- Born: Nicola Mary McLean 18 September 1981 (age 44) London, England
- Occupations: Glamour model; television personality; media personality;
- Years active: 1996–present
- Television: I'm a Celebrity...Get Me Out of Here! (2008); Celebrity Big Brother (2012 & 2017);
- Height: 5 ft 6 in (1.68 m)
- Spouse: Tom Williams ​(m. 2009)​
- Children: 2

= Nicola McLean =

British glamour model, television, and media personality

Nicola Mary McLean (born 18 September 1981) is an English glamour model, and television and media personality. She was a contestant in I'm a Celebrity...Get Me Out of Here! in 2008, and Celebrity Big Brother in 2012 and again in the show’s 19th series in 2017, which was an All-Star vs. New Star season. McLean returned as an All-Star and left the house on the final night in fifth place, beating her original season's position of seventh place.

==Early life==
McLean's parents are Scottish: her father is from Keith and her mother is from Port Glasgow. She was born in London and has one sister.
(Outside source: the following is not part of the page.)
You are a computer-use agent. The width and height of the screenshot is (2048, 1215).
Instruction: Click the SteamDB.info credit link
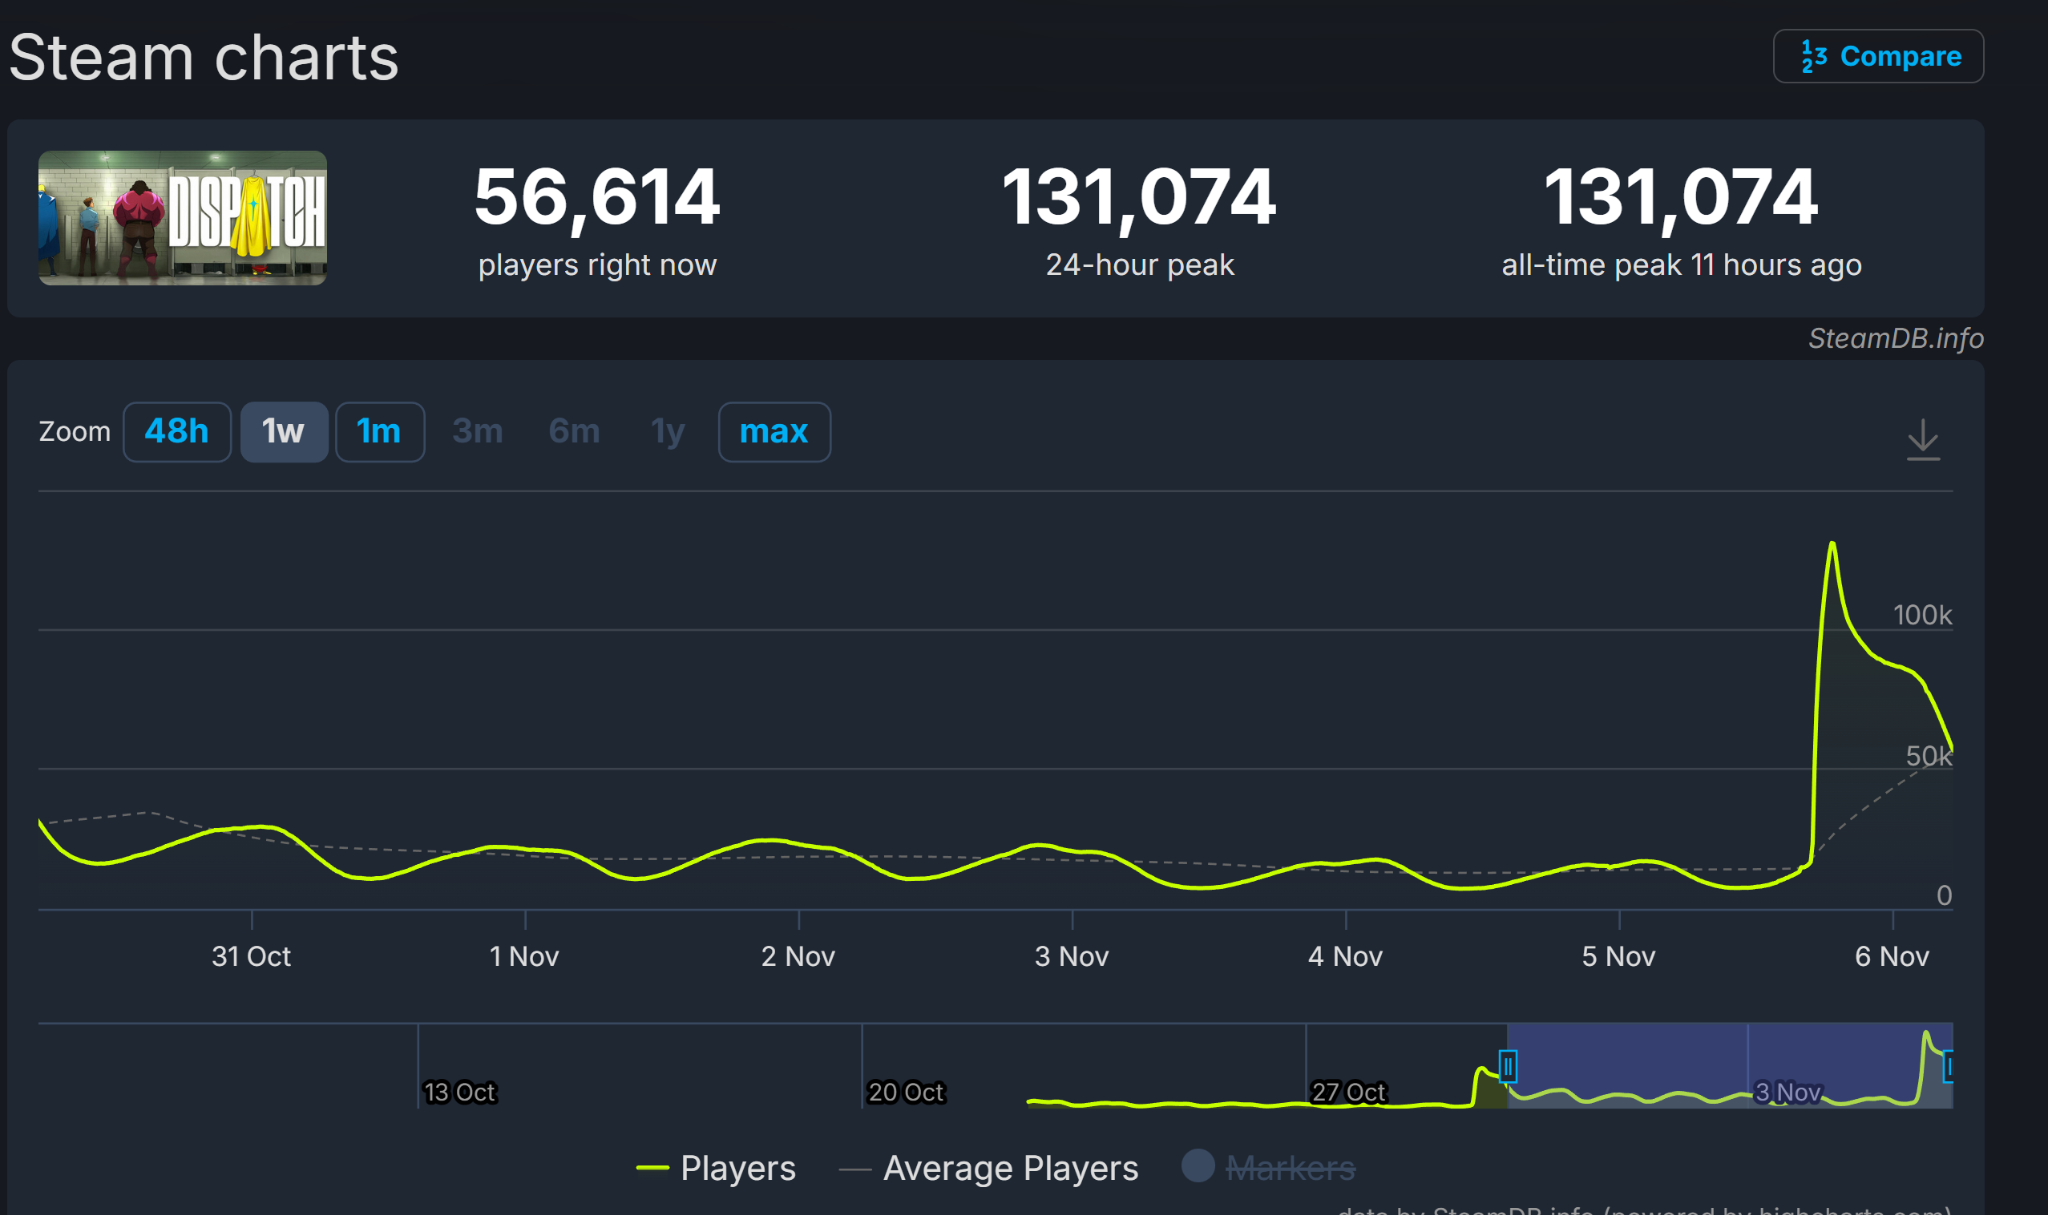click(1895, 339)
Before becoming a model, McLean was an Army cadet.

==Modelling==
McLean modelled for Page 3 of The Sun between September 1999 and July 2004; and Page 3 of the Daily Star from 2000 until 2006. One of the UK's most successful glamour models, she appeared on Page 3 in The Sun and Daily Star almost every week for around five years - notching up almost 300 appearances in total.

After having breast implant surgery to increase the size of her bust from 32C to 32E in 2004, McLean left The Sun and continued doing Page 3 for Daily Star, until she became pregnant in 2006. In November 2007, she underwent her second breast enlargement, which took her up to a 32G.

In addition to Page 3, McLean also appeared on the covers of lads' mags including Zoo, Nuts, Front, loaded and Ice.

==Television==
During her time as a glamour model, McLean often featured on tabloid showbiz gossip pages and latterly as a guest on television shows including The Weakest Link (Page 3 special), Richard & Judy, The Big Breakfast, Test The Nation (WAGs Special) and The Sexiest Girls In Britain.

McLean retired from modelling in 2006 after giving birth. She decided to return to modelling, TV work and acting in early 2008, after being asked to feature as a main subject in the Channel Five TV documentary Help! I've Got a High Maintenance Wife. Since then, she starred in the TV show WAGS' World… With Nicola McLean on Wedding TV and Channel Five's Generation Sex. She returned to glamour modelling assignments in February 2008 with the Daily Star, and she has also appeared on more lads' mags covers. McLean was a contestant in the November 2008 edition of ITV reality TV show I'm A Celebrity, Get Me Out Of Here!. She clashed with fellow camp mate David Van Day during the series. On Day 18 McLean become the seventh celebrity to be eliminated and finished in sixth place.

On 22 November 2008, McLean was chosen by lingerie brand Ultimo to model.

On 5 January 2012, McLean became a housemate on Channel 5's Celebrity Big Brother. She clashed with cast member Denise Welch in a now-infamous row dubbed Pantsgate by the press and viewers and controversially shredded her fellow housemates' letters from home in order to gain her own, shouting "Shred Shred Shred!" as she did so. She was nominated on Day 7 of the series, but survived this eviction on Day 9. She was nominated again on Day 14, but survived this eviction on Day 16. McLean was the sixth housemate to be evicted, on Day 21 of the series, finishing in seventh place overall.

After her popular and controversial stint in Celebrity Big Brother, McLean become a regular fixture on the side show Big Brother's Bit on the Side and in the episode aired on 18 September 2015, had a significant row with reality television star Farrah Abraham.

McLean entered the Celebrity Big Brother house for the second time in January 2017 as an All Star housemate. She was nominated for eviction on Day 20 of the series, but survived this eviction on Day 22. On Day 25, she was nominated for eviction but survived this eviction once again on Day 27. On Day 29, after surviving the final public vote of the series, McLean become one of the show's finalists. During the final on Day 32, McLean finished in fifth place. She returned for Big Brother 18 as a special guest during a shopping task, along with fellow ex-celebrity housemates Marnie Simpson and Gemma Collins. The trio stayed for three days before departing during a live show, during which Nicola gave immunity to Raph Korine. McLean stayed in the Big Brother house for a total of 56 days, one of the longest tenures of any celebrity in the show's history.

Since 2018 she has been a regular panelist on Jeremy Vine on Channel 5.

==Charity work==
McLean is a supporter of People for the Ethical Treatment of Animals. In May 2009, she was spotted at a protest in London holding a sign that read "Unhappy Birthday Selfridges! Drop Cruel Foie Gras".

==Personal life==
McLean married footballer Tom Williams on 13 June 2009. The couple have two sons, Rocky and Striker Williams.